▶ [Provided records]:
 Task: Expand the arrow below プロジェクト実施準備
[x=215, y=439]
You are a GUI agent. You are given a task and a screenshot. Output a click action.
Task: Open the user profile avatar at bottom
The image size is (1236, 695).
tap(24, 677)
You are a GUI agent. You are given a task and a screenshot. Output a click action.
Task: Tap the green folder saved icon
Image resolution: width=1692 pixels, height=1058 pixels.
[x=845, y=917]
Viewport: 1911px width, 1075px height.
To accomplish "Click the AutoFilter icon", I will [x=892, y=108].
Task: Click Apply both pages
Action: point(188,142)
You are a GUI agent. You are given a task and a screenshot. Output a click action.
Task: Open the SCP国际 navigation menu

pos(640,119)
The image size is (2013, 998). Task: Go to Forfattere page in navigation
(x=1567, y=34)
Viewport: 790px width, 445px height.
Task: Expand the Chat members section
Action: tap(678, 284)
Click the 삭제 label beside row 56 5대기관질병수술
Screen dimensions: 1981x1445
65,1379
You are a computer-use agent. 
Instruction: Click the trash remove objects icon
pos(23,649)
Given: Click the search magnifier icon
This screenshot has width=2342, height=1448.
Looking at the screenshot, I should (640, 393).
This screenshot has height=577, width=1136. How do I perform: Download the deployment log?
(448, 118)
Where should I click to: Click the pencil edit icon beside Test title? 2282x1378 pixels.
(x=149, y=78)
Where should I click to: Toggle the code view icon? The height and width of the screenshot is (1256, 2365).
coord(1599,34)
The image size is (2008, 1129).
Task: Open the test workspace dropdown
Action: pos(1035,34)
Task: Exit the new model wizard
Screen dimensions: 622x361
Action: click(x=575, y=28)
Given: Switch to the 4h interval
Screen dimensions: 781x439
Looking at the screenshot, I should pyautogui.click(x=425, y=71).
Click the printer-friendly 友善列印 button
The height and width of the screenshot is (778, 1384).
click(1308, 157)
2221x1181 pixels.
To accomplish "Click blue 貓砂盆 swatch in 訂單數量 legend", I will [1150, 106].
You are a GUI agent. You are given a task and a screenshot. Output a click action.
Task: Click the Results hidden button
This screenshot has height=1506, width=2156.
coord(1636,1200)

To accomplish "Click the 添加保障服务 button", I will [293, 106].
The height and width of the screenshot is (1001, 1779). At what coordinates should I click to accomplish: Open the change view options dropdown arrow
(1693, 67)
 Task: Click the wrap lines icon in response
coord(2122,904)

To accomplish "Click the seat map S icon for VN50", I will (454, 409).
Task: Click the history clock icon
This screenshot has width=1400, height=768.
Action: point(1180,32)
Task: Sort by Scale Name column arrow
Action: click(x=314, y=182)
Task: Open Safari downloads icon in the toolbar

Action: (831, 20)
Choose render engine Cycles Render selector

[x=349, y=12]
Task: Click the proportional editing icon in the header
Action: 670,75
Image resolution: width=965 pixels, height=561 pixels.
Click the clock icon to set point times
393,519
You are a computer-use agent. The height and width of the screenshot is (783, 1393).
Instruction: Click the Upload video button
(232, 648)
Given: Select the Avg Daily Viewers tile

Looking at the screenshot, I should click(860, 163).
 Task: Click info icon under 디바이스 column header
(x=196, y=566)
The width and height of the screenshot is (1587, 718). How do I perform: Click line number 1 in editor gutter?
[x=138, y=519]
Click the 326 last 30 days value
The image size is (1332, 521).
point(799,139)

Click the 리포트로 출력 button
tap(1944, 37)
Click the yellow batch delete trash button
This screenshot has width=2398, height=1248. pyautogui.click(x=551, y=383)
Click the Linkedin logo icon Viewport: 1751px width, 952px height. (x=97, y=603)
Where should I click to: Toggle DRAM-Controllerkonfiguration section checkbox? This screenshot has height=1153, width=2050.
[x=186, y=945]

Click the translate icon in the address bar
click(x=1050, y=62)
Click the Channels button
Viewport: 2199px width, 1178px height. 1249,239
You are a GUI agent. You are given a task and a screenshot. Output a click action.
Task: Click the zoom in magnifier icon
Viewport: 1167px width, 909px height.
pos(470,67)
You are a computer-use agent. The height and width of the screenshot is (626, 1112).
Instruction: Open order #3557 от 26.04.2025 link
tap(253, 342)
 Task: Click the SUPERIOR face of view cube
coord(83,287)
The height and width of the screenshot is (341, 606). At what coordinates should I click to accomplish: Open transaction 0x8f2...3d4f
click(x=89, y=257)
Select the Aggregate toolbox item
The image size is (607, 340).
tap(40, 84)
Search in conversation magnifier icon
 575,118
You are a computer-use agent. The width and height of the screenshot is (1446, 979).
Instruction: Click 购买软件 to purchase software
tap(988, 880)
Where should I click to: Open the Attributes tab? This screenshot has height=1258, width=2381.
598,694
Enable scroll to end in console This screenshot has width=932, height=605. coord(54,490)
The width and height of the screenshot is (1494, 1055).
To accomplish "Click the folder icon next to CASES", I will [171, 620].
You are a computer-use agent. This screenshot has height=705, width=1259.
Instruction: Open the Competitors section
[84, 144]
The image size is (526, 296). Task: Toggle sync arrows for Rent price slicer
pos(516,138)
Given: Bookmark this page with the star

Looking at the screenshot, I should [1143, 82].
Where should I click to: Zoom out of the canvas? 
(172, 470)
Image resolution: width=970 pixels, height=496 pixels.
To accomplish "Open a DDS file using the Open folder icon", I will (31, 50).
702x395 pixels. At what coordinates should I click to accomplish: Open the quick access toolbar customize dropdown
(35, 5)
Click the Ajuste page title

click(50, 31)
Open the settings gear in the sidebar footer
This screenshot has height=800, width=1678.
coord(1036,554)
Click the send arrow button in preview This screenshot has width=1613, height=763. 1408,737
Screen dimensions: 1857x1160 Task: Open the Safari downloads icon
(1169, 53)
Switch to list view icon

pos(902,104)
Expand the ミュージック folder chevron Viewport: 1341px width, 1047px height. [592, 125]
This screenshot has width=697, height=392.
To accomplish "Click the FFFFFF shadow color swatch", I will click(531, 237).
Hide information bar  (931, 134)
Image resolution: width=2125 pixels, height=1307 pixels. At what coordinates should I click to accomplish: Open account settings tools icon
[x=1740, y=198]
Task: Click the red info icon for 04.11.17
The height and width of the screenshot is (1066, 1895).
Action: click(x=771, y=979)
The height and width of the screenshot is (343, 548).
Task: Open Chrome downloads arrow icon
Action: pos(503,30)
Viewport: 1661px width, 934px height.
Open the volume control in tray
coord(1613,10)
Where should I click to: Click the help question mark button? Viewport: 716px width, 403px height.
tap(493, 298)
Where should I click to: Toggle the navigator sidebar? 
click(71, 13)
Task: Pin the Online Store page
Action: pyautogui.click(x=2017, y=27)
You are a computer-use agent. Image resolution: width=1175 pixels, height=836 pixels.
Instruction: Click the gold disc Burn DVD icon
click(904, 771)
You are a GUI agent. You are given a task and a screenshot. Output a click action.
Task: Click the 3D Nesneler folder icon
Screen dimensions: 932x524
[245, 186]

▶ [What is being asked]: Return each entry from above without altering a single character.

▶ [Exercise solution]:
 Task: Expand the arrow below プロジェクト実施準備
[x=215, y=439]
You are a GUI agent. You are given a task and a screenshot. Output a click action.
Task: Open the user profile avatar at bottom
The image size is (1236, 695).
tap(24, 677)
You are a GUI agent. You are given a task and a screenshot. Output a click action.
Task: Tap the green folder saved icon
Image resolution: width=1692 pixels, height=1058 pixels.
[x=845, y=917]
Viewport: 1911px width, 1075px height.
To accomplish "Click the AutoFilter icon", I will [x=892, y=108].
Task: Click Apply both pages
Action: point(188,142)
You are a GUI agent. You are given a task and a screenshot. Output a click action.
Task: Open the SCP国际 navigation menu

pos(640,119)
The image size is (2013, 998). Task: Go to Forfattere page in navigation
(x=1567, y=34)
Viewport: 790px width, 445px height.
Task: Expand the Chat members section
Action: tap(678, 284)
Click the 삭제 label beside row 56 5대기관질병수술
Screen dimensions: 1981x1445
65,1379
You are a computer-use agent. 
Instruction: Click the trash remove objects icon
pos(23,649)
Given: Click the search magnifier icon
This screenshot has width=2342, height=1448.
Looking at the screenshot, I should (640, 393).
This screenshot has height=577, width=1136. How do I perform: Download the deployment log?
(448, 118)
Where should I click to: Click the pencil edit icon beside Test title? 2282x1378 pixels.
(x=149, y=78)
Where should I click to: Toggle the code view icon? The height and width of the screenshot is (1256, 2365).
coord(1599,34)
The image size is (2008, 1129).
Task: Open the test workspace dropdown
Action: pos(1035,34)
Task: Exit the new model wizard
Screen dimensions: 622x361
Action: click(x=575, y=28)
Given: Switch to the 4h interval
Screen dimensions: 781x439
Looking at the screenshot, I should pyautogui.click(x=425, y=71).
Click the printer-friendly 友善列印 button
The height and width of the screenshot is (778, 1384).
click(1308, 157)
2221x1181 pixels.
To accomplish "Click blue 貓砂盆 swatch in 訂單數量 legend", I will [1150, 106].
You are a GUI agent. You are given a task and a screenshot. Output a click action.
Task: Click the Results hidden button
This screenshot has height=1506, width=2156.
coord(1636,1200)

To accomplish "Click the 添加保障服务 button", I will [293, 106].
The height and width of the screenshot is (1001, 1779). At what coordinates should I click to accomplish: Open the change view options dropdown arrow
(1693, 67)
 Task: Click the wrap lines icon in response
coord(2122,904)

To accomplish "Click the seat map S icon for VN50", I will (454, 409).
Task: Click the history clock icon
This screenshot has width=1400, height=768.
Action: point(1180,32)
Task: Sort by Scale Name column arrow
Action: click(x=314, y=182)
Task: Open Safari downloads icon in the toolbar

Action: (831, 20)
Choose render engine Cycles Render selector

[x=349, y=12]
Task: Click the proportional editing icon in the header
Action: 670,75
Image resolution: width=965 pixels, height=561 pixels.
Click the clock icon to set point times
393,519
You are a computer-use agent. The height and width of the screenshot is (783, 1393).
Instruction: Click the Upload video button
(232, 648)
Given: Select the Avg Daily Viewers tile

Looking at the screenshot, I should click(860, 163).
 Task: Click info icon under 디바이스 column header
(x=196, y=566)
The width and height of the screenshot is (1587, 718). How do I perform: Click line number 1 in editor gutter?
[x=138, y=519]
Click the 326 last 30 days value
The image size is (1332, 521).
point(799,139)

Click the 리포트로 출력 button
tap(1944, 37)
Click the yellow batch delete trash button
This screenshot has width=2398, height=1248. pyautogui.click(x=551, y=383)
Click the Linkedin logo icon Viewport: 1751px width, 952px height. (x=97, y=603)
Where should I click to: Toggle DRAM-Controllerkonfiguration section checkbox? This screenshot has height=1153, width=2050.
[x=186, y=945]

Click the translate icon in the address bar
click(x=1050, y=62)
Click the Channels button
Viewport: 2199px width, 1178px height. 1249,239
You are a GUI agent. You are given a task and a screenshot. Output a click action.
Task: Click the zoom in magnifier icon
Viewport: 1167px width, 909px height.
pos(470,67)
You are a computer-use agent. The height and width of the screenshot is (626, 1112).
Instruction: Open order #3557 от 26.04.2025 link
tap(253, 342)
 Task: Click the SUPERIOR face of view cube
coord(83,287)
The height and width of the screenshot is (341, 606). At what coordinates should I click to accomplish: Open transaction 0x8f2...3d4f
click(x=89, y=257)
Select the Aggregate toolbox item
The image size is (607, 340).
tap(40, 84)
Search in conversation magnifier icon
 575,118
You are a computer-use agent. The width and height of the screenshot is (1446, 979).
Instruction: Click 购买软件 to purchase software
tap(988, 880)
Where should I click to: Open the Attributes tab? This screenshot has height=1258, width=2381.
598,694
Enable scroll to end in console This screenshot has width=932, height=605. coord(54,490)
The width and height of the screenshot is (1494, 1055).
To accomplish "Click the folder icon next to CASES", I will [171, 620].
You are a computer-use agent. This screenshot has height=705, width=1259.
Instruction: Open the Competitors section
[84, 144]
The image size is (526, 296). Task: Toggle sync arrows for Rent price slicer
pos(516,138)
Given: Bookmark this page with the star

Looking at the screenshot, I should [1143, 82].
Where should I click to: Zoom out of the canvas? 
(172, 470)
Image resolution: width=970 pixels, height=496 pixels.
To accomplish "Open a DDS file using the Open folder icon", I will (31, 50).
702x395 pixels. At what coordinates should I click to accomplish: Open the quick access toolbar customize dropdown
(35, 5)
Click the Ajuste page title

click(50, 31)
Open the settings gear in the sidebar footer
This screenshot has height=800, width=1678.
coord(1036,554)
Click the send arrow button in preview This screenshot has width=1613, height=763. 1408,737
Screen dimensions: 1857x1160 Task: Open the Safari downloads icon
(1169, 53)
Switch to list view icon

pos(902,104)
Expand the ミュージック folder chevron Viewport: 1341px width, 1047px height. [592, 125]
This screenshot has width=697, height=392.
To accomplish "Click the FFFFFF shadow color swatch", I will click(531, 237).
Hide information bar  (931, 134)
Image resolution: width=2125 pixels, height=1307 pixels. At what coordinates should I click to accomplish: Open account settings tools icon
[x=1740, y=198]
Task: Click the red info icon for 04.11.17
The height and width of the screenshot is (1066, 1895).
Action: click(x=771, y=979)
The height and width of the screenshot is (343, 548).
Task: Open Chrome downloads arrow icon
Action: pos(503,30)
Viewport: 1661px width, 934px height.
Open the volume control in tray
coord(1613,10)
Where should I click to: Click the help question mark button? Viewport: 716px width, 403px height.
tap(493, 298)
Where should I click to: Toggle the navigator sidebar? 
click(71, 13)
Task: Pin the Online Store page
Action: pyautogui.click(x=2017, y=27)
You are a computer-use agent. Image resolution: width=1175 pixels, height=836 pixels.
Instruction: Click the gold disc Burn DVD icon
click(904, 771)
You are a GUI agent. You are given a task and a screenshot. Output a click action.
Task: Click the 3D Nesneler folder icon
Screen dimensions: 932x524
[245, 186]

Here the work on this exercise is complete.